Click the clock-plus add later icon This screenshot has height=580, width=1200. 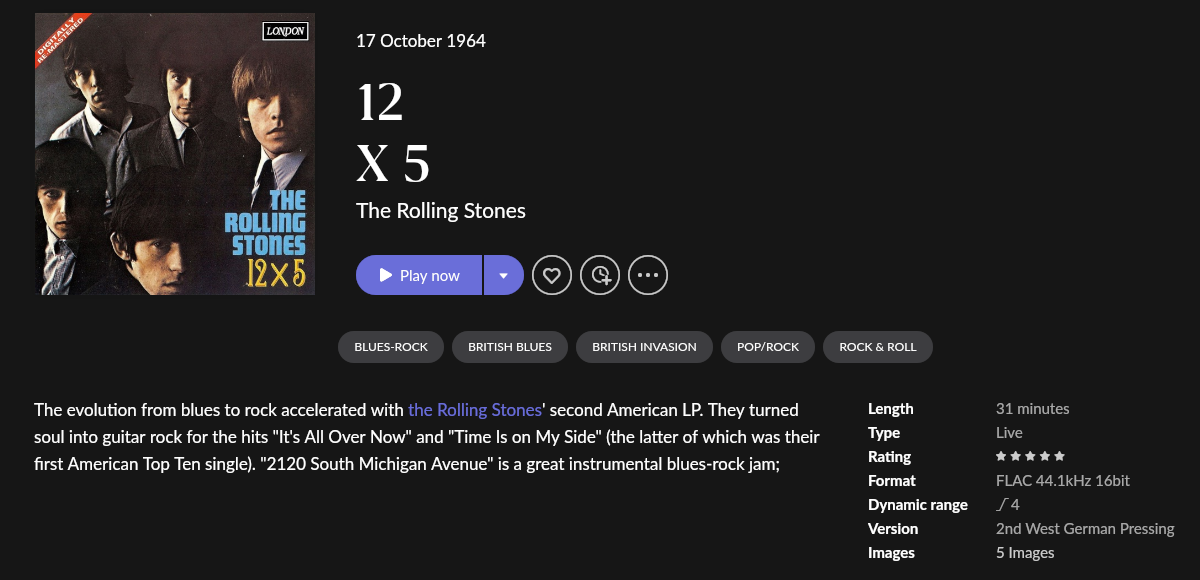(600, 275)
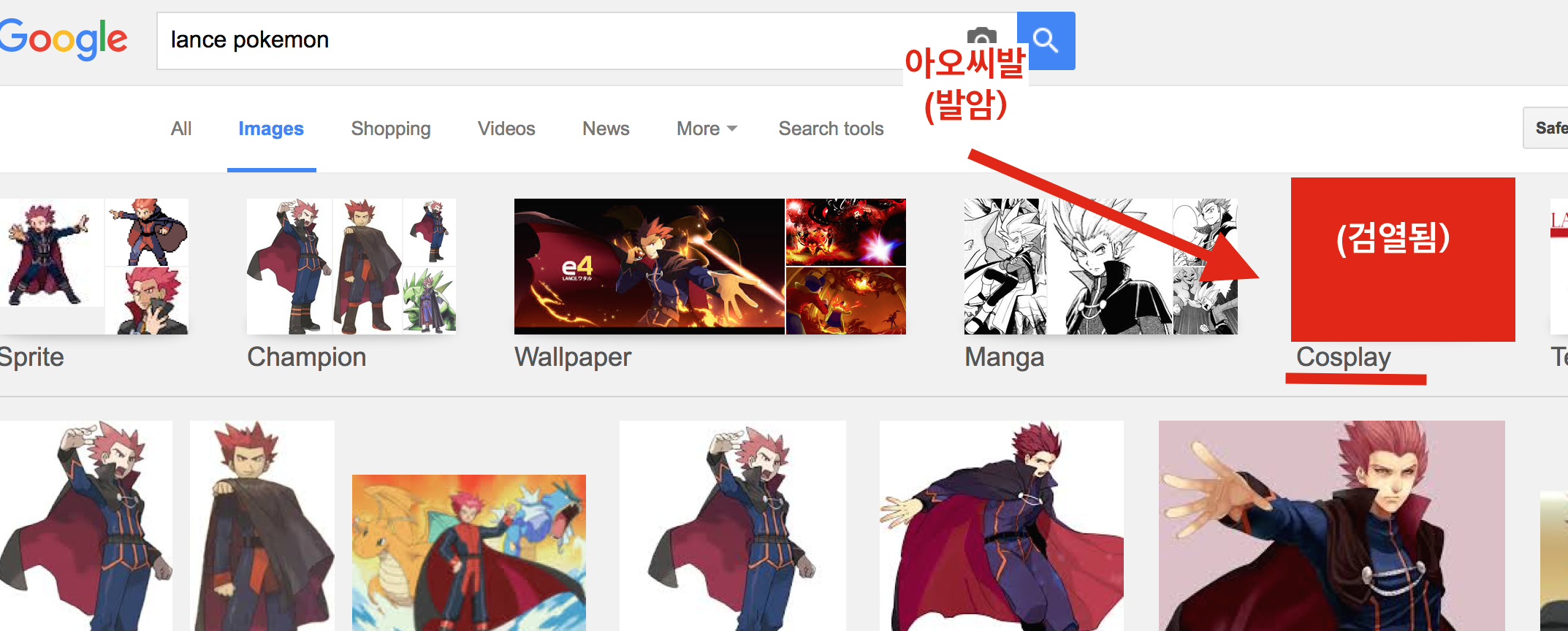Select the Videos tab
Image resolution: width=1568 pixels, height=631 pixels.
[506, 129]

* * *

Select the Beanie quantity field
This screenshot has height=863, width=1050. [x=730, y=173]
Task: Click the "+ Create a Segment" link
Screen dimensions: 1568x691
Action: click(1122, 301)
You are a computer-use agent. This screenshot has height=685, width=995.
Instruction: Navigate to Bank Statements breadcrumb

## Directions
Beginning with the line holding "You are a computer-use" and ending with the line holding "Instruction: Navigate to", write out the stretch of material above exactly; add no further lines.

## Written response
You are a computer-use agent. This screenshot has height=685, width=995.
Instruction: Navigate to Bank Statements breadcrumb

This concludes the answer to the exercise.